=== Section Start ===

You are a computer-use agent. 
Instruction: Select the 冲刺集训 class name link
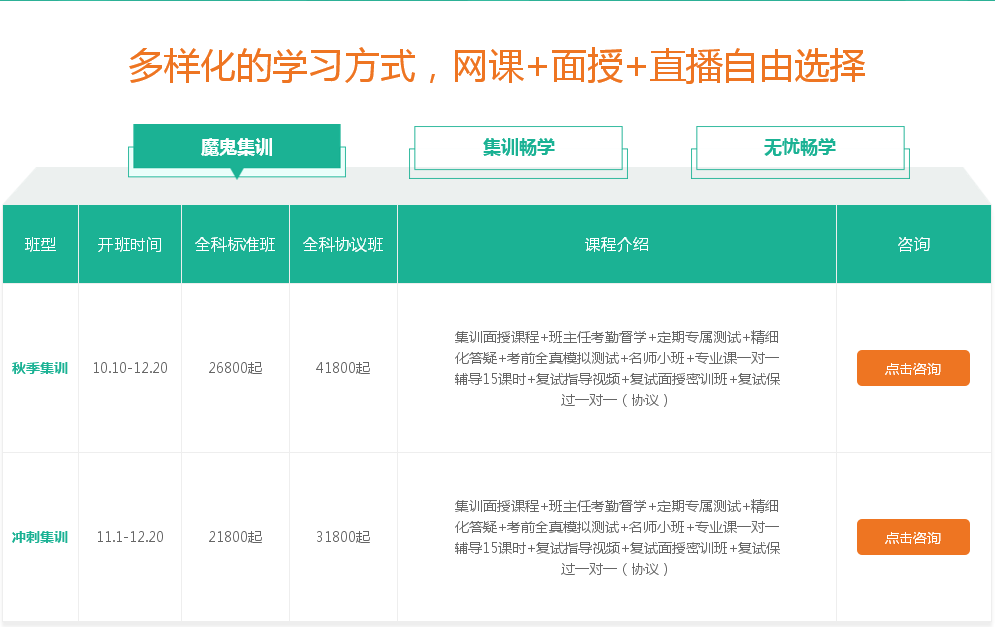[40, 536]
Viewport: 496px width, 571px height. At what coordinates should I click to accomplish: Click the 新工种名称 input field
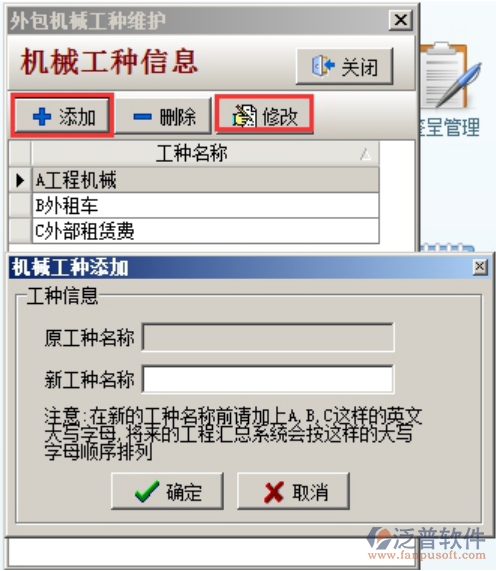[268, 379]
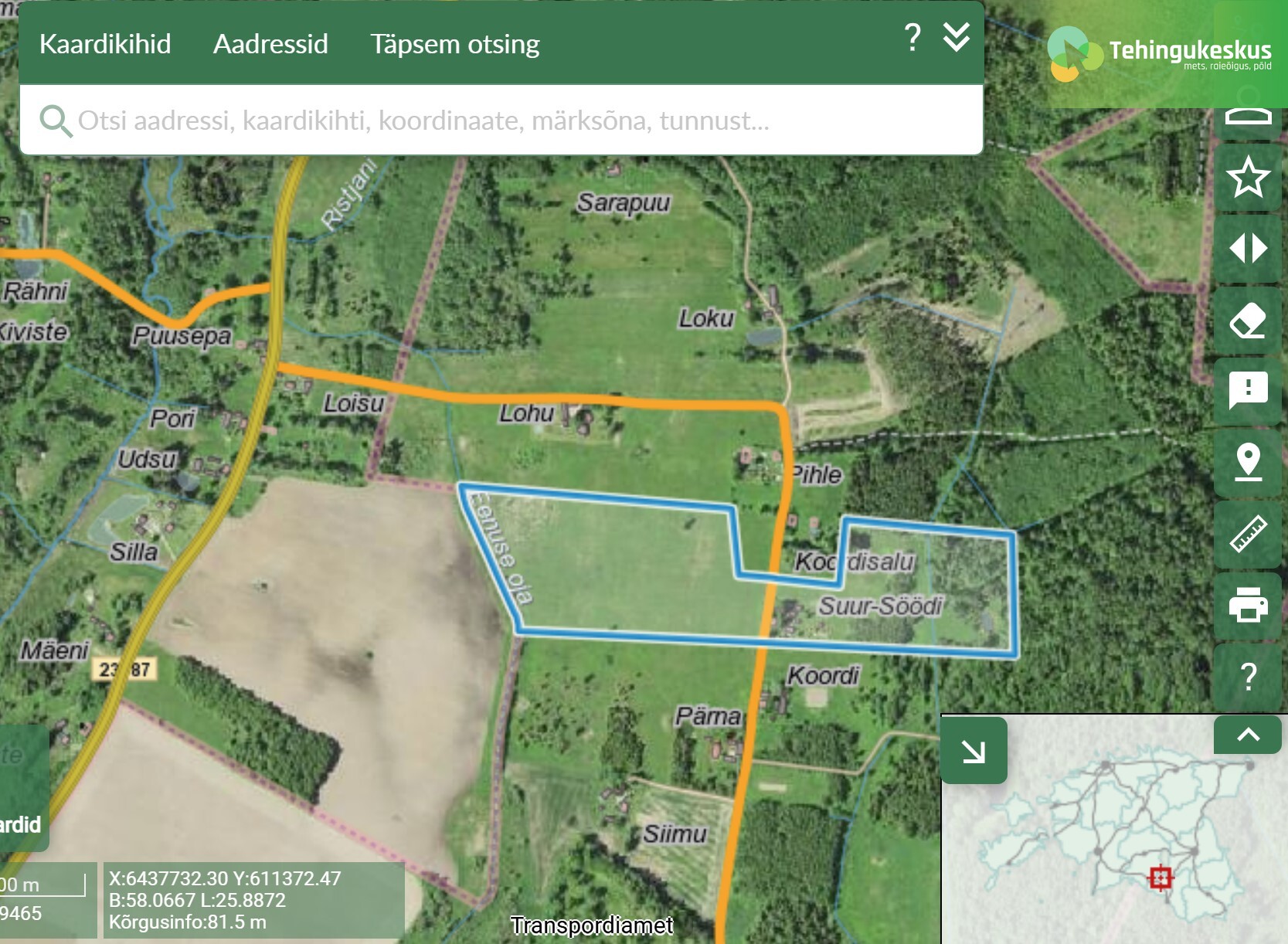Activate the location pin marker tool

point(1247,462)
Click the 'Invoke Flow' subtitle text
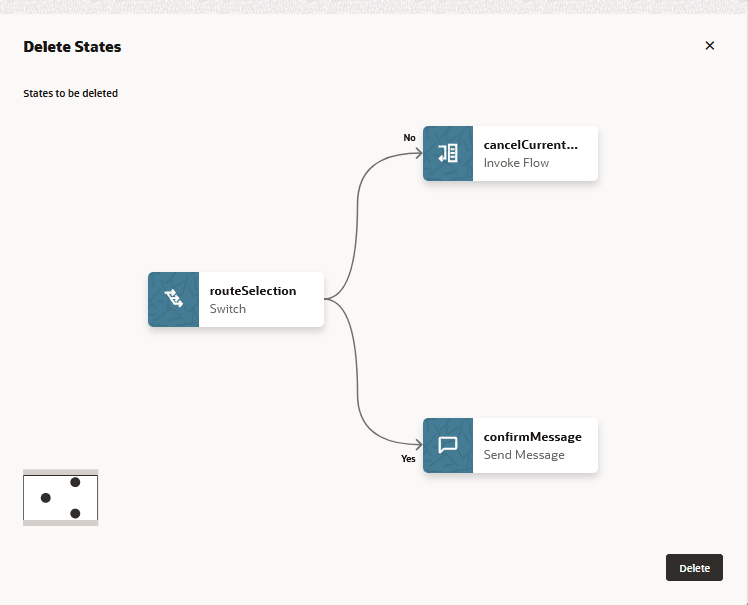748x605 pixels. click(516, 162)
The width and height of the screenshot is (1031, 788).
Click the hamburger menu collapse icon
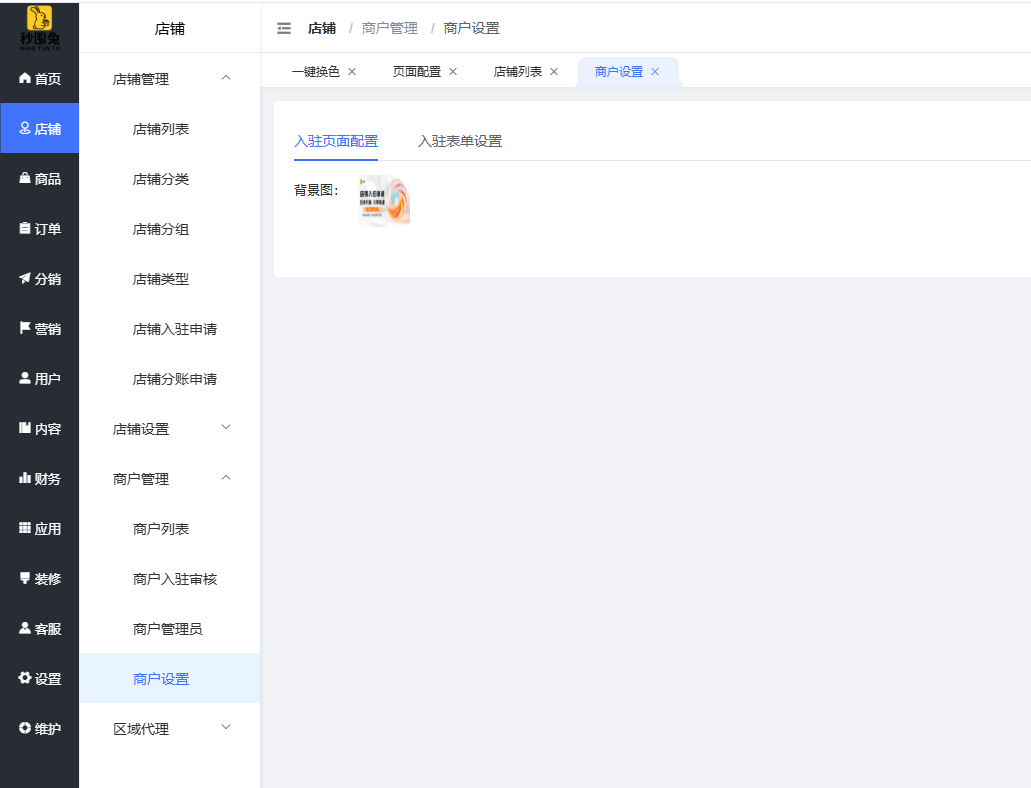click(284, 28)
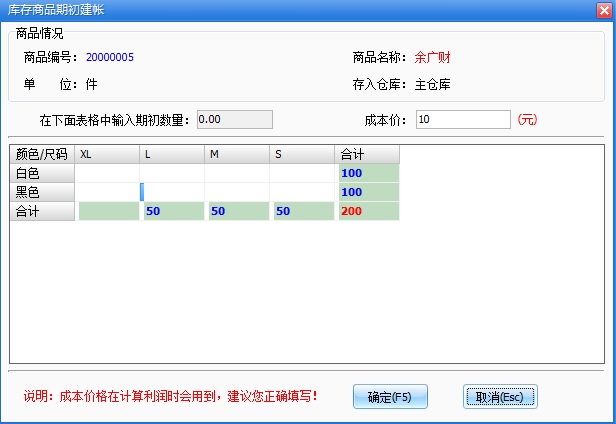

=== Section End ===

● **Work task**
Pictures are not part of the copy. Reproduce the lines from the one with "Instruction: Select the 冲刺集训 class name link" through the end of the listing above.

● **Result of this task**
Instruction: Select the 冲刺集训 class name link
[40, 536]
Viewport: 496px width, 571px height. At what coordinates should I click to accomplish: Click the 新工种名称 input field
[268, 379]
Activate the location pin marker tool

point(1247,462)
Click the 'Invoke Flow' subtitle text
748x605 pixels. click(516, 162)
The width and height of the screenshot is (1031, 788).
Click the hamburger menu collapse icon
click(284, 28)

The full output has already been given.